Beyond the long track, the violent storm threw debris miles into the sky and away from the direct path of the tornado. A resident of New Albany, Indiana, reported a photo showing Dawson Springs, Ky., A city hard hit by the tornado. The distance as the crow flies between these two locations is approximately 200 kilometers.

While official ratings are forthcoming, Beshear said it was “the most serious tornado event in Kentucky history.” NWS investigators will do a formal scan to formally assess the tornadoes, but radar data captured Friday night shows the storm could have been an EF-4 on the Improved Fujita Scale and ground images endure it too. This would make it a “violent” tornado and place its winds between 166 and 200 mph (267 and 322 km / h). There was only three EF-4 tornadoes in December in the history of the United States.

Bizarre weather set the stage for the tornado outbreak

Tornadoes require atmospheric instability to form. In the United States, this usually means cold fronts that trigger storms coming in from the west and warm, humid air rising from the Gulf of Mexico. This provides both the energy needed for the strong winds to pick up and enough wind shear to cause the storms to twist as the easterly front crosses the northerly moving Gulf air. While tornadoes can form any month, winter is generally a relatively quieter time as the air over the Gulf is not warm enough to provide the necessary fuel.

But the Gulf maintained its heat and sent it trickling down to the eastern United States, like a mighty cold front that brought heavy snow to Colorado out of the west.

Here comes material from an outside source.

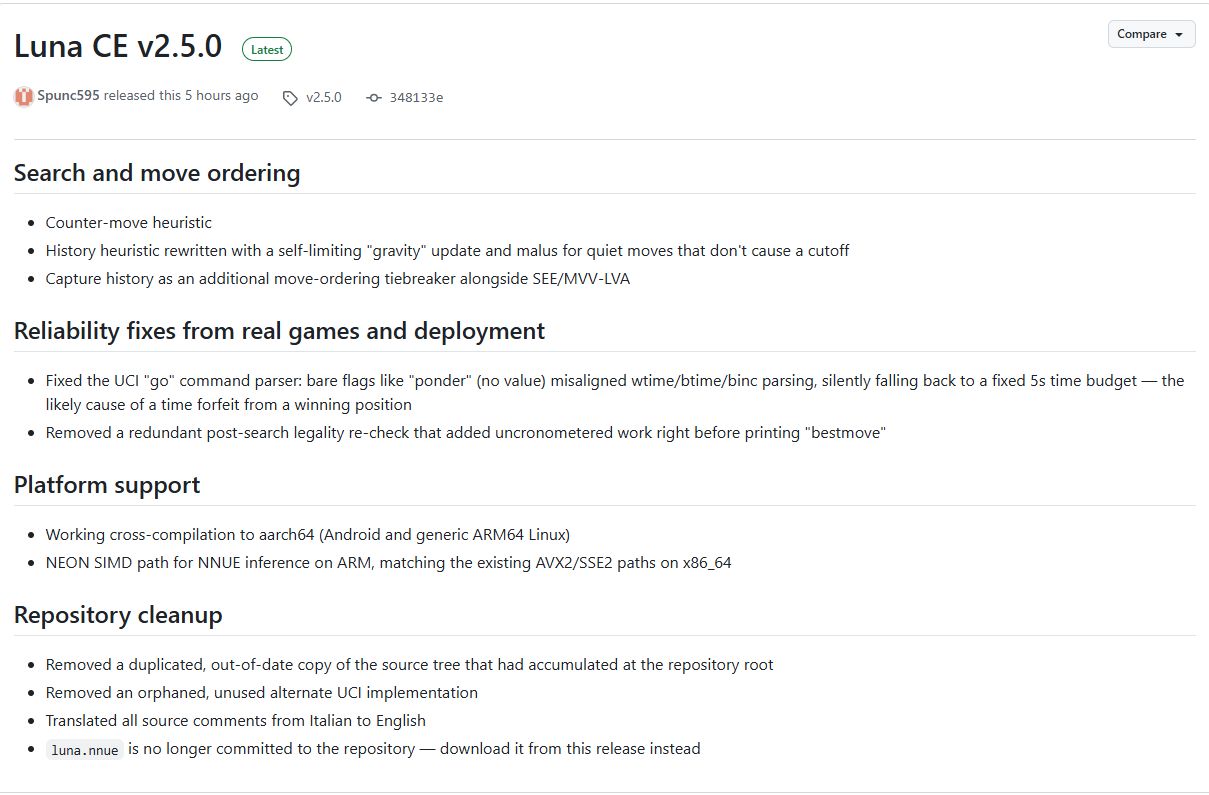Click the Italian to English translation bullet
This screenshot has width=1209, height=795.
(236, 720)
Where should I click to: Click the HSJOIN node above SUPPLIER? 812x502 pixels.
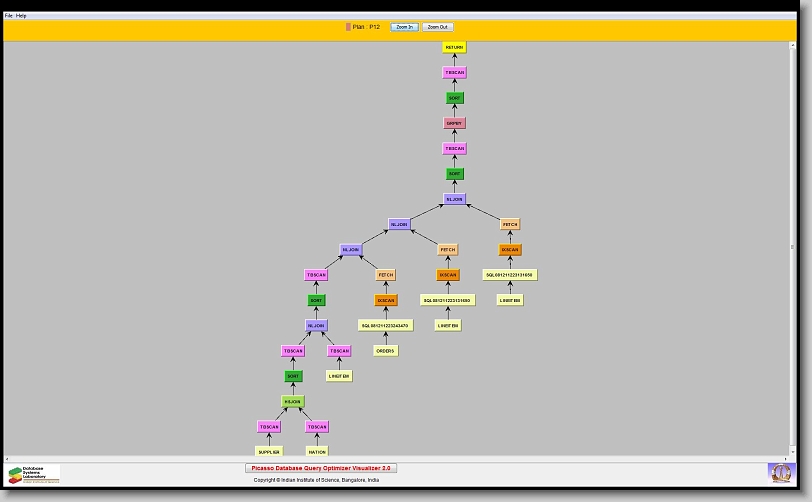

To give an idea of ​​the opposing temperatures on either side of the front, it was 80 degrees Fahrenheit (27 degrees Celsius) in Memphis and 30 degrees Fahrenheit (minus -1 degree Celsius) in Minneapolis. These clashing air masses triggered the historic onset of storms.

People walk through the ruins of downtown Mayfield, Ky., Following a tornado.  A post office delivery truck is overturned on its side in the background.

People walk through the ruins of downtown Mayfield, Ky., Following a tornado.
Photo: Brett Carlsen (Getty Images)

In addition to the tornadoes, the thunderstorm system also illuminated the sky with lightning and caused hail to rain. Data from Vaisala, a meteorological company, detected more than 782,000 lightning bolts, which also makes it a rare event by this measurement. Meteorologist Vaisala Chris Vagasky tweeted it is one of the 10 biggest lightning outbreaks in december since at least 2015.

Climatic conditions behind severe weather

A few climatic factors are probably at play as well. This autumn, La Niña was formed. The natural climate model in the tropical Pacific can rearrange weather on a global scale, including increase the chances more winter tornadoes in the exact region that saw an outbreak Friday night.

The exact influence of climate change on tornadoes is elusive, although research indicates large clusters of twisters are more and more frequent. It is a very active area of ​​research, however.

But as with anything related to extreme heat, it’s impossible to talk about it without talking about the influence of burning fossil fuels. The increase in the global average temperature means that the abnormal heat has become both more common and more severe. We have seen it time and time once again to the point that it is impossible to speak of abnormal heat without mentioning climate change. The warm air that is currently flooding the south will push north and bring spring conditions to the northeast next week.

This is a developing story and will be updated.